Our father stiffened in the front seat, and the back of his neck reddened. Disrespect was a serious offense in our household, perhaps the most serious offense. “Don’t sass me,” he would say, his Virginia accent suddenly pronounced. Teensy, too, was hell on talking back. But our father said nothing even when AJ added: “Yes, sirree, Andrew Jackson Brant can do a darn good job of pretending to like hoi polloi, the people in whose name he serves. Most people would say the hoi polloi, but Andrew Jackson Brant would be the first to tell them that they’re wrong, it doesn’t require an article. People wonder where I get my acting chops from? Well, look no further. Andrew Jackson Brant could have been the Richard Burton of his day. Although he wouldn’t have married Adele Closter twice, I suppose, the way Burton did with Elizabeth Taylor. Andrew Jackson Brant never makes the same mistake twice.”
“I would have married your mother over and over again,” our father said.
“Isn’t that the very definition of insanity? Doing the same thing over and over, expecting a different outcome?”

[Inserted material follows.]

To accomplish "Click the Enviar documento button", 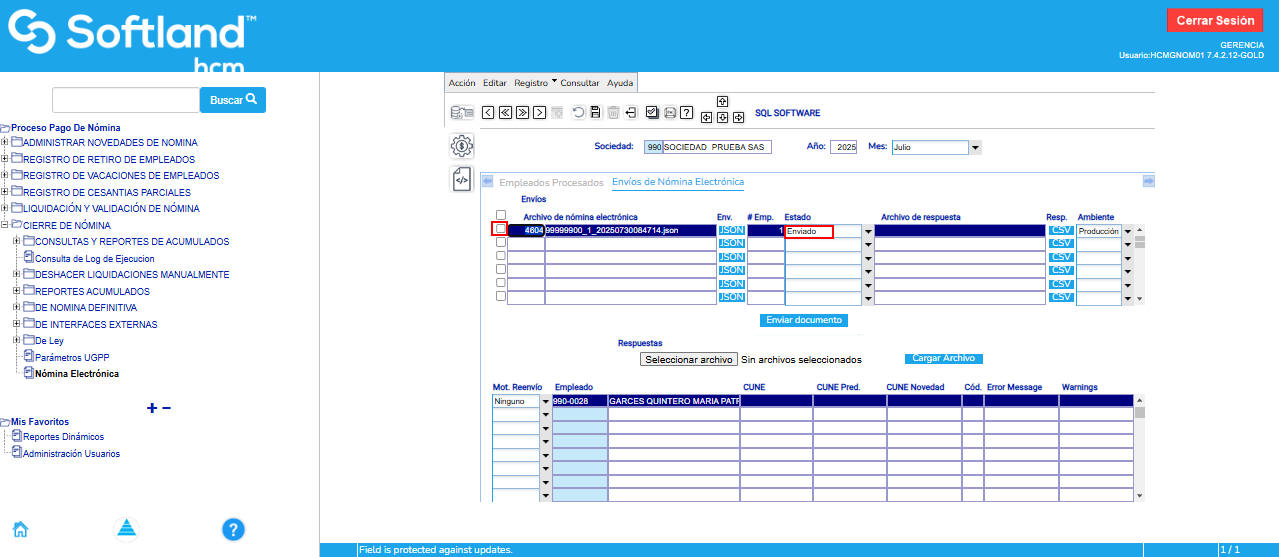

Our father braked sharply, although the light was green. Braked sharply, then turned onto the narrow road that led to the tennis courts behind the Village Center. The lights were on and AJ’s face looked even whiter in their eerie glow. He was terrified. As was I. Neither of us had ever pushed our father this far.
But, after a minute of suspenseful silence, our father said, without turning around: “I have no regrets, AJ. I don’t expect you to understand that, but it’s true.”
The next week, we went back to our Friday ritual of having take-out pizza. AJ began taking his slices to his room, talking on the phone while he ate, inserting folded triangles of cheese pizza into his mouth as if he were a sword swallower. I expected our father to reprimand him, but he never did.
JANUARY 12
A knock. Oh, bless the Lord, Lu thought, someone has started knocking on my door. It’s her secretary, Della, but that’s a start.